Rentrée scolaire à OLORON, l’avenir de nos écoles s’assombrit.

Deux postes d’enseignants avaient été supprimés au mois de juin. Deux autres viennent de l’être au lendemain de la rentrée. Le Directeur Académique a confirmé définitivement ses décisions aujourd’hui, par courrier, balayant ainsi nos derniers espoirs.

Quel est le constat à Oloron ? Comment en sommes-nous arrivés à cette situation alors que les communes voisines conservent très souvent leurs classes ?

Le nombre des élèves scolarisés dans les écoles publiques d’Oloron a chuté vertigineusement : 207 élèves en six ans. Il faut donc rechercher ailleurs que dans la baisse démographique les raisons d’un tel désastre. Lors d’une précédente rentrée, le maire imputait la perte continue du nombre d’élèves à sa politique d’urbanisme, en invoquant les zones inconstructibles en raison des nombreuses zones inondables. La majorité municipale avait les moyens de revoir ce zonage comme d’autres communes l’ont fait avec succès.

Le maire évoquait également la fiscalité locale moins pesante dans les communes voisines qui de ce fait seraient plus attractives. Il aurait dû y penser avant de supprimer tous les abattements fiscaux, mesure qui depuis 2015 a contribué à une ponction supplémentaire historique et sans discernement dans tous les foyers oloronais.

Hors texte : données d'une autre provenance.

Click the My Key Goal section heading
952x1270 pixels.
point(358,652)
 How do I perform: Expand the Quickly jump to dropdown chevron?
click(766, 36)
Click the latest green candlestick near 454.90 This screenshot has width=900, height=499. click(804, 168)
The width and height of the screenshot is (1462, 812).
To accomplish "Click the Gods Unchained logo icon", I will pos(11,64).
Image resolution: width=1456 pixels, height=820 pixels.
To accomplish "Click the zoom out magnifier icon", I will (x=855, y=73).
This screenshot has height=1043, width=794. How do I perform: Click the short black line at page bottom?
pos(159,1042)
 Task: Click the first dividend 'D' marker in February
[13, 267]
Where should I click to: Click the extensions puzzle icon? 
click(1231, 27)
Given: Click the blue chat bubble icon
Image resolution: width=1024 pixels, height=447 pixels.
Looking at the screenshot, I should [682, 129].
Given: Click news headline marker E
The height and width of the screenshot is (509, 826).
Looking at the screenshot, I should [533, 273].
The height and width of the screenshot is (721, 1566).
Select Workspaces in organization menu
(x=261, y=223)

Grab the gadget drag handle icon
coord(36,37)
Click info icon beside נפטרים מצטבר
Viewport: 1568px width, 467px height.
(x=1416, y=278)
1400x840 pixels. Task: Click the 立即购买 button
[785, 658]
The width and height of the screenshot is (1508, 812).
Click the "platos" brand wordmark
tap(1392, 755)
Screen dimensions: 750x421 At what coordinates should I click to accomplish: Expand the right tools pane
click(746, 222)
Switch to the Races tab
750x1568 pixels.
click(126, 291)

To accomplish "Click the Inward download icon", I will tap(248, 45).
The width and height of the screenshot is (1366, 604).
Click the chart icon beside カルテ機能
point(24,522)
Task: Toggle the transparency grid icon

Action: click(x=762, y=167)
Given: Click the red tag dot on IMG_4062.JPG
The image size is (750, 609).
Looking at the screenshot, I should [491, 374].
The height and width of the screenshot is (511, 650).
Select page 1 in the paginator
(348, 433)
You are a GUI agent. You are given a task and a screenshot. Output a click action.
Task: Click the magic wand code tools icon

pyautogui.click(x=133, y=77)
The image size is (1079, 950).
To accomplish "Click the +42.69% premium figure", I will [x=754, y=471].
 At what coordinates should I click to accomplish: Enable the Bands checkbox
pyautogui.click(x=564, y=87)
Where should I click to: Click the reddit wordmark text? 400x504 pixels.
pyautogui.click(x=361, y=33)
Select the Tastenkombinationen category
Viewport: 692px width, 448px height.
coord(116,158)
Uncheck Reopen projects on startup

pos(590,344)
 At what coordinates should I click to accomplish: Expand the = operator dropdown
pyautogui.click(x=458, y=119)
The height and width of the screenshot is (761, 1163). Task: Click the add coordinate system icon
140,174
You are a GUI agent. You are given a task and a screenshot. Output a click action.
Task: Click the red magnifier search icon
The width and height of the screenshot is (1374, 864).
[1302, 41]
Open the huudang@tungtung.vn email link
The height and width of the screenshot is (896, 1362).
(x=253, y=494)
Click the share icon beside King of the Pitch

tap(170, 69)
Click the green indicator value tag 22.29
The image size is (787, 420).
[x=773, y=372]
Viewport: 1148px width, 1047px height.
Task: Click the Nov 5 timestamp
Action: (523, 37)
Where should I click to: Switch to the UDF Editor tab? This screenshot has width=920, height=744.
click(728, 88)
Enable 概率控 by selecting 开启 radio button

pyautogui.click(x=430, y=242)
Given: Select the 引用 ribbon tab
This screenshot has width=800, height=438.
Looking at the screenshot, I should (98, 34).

Les raisons de la perte continue des élèves sont en grande partie dans la rupture de l’entente avec les communes voisines dont certains enfants fréquentaient les écoles d’Oloron pour des raisons pratiques et réciproquement. Pratiquement aucun enfant des communes voisines n’est désormais scolarisé dans les écoles publiques d’Oloron alors que des enfants d’Oloron continuent pour des raisons familiales ou autres à fréquenter les écoles voisines.

Cette rupture imposée en 2014 par le maire sur un coup de colère et votée à l’unanimité du groupe majoritaire fut l’élément moteur de la chute des effectifs. Nous nous y étions opposés et avions anticipé dès 2014 la réalité d’aujourd’hui.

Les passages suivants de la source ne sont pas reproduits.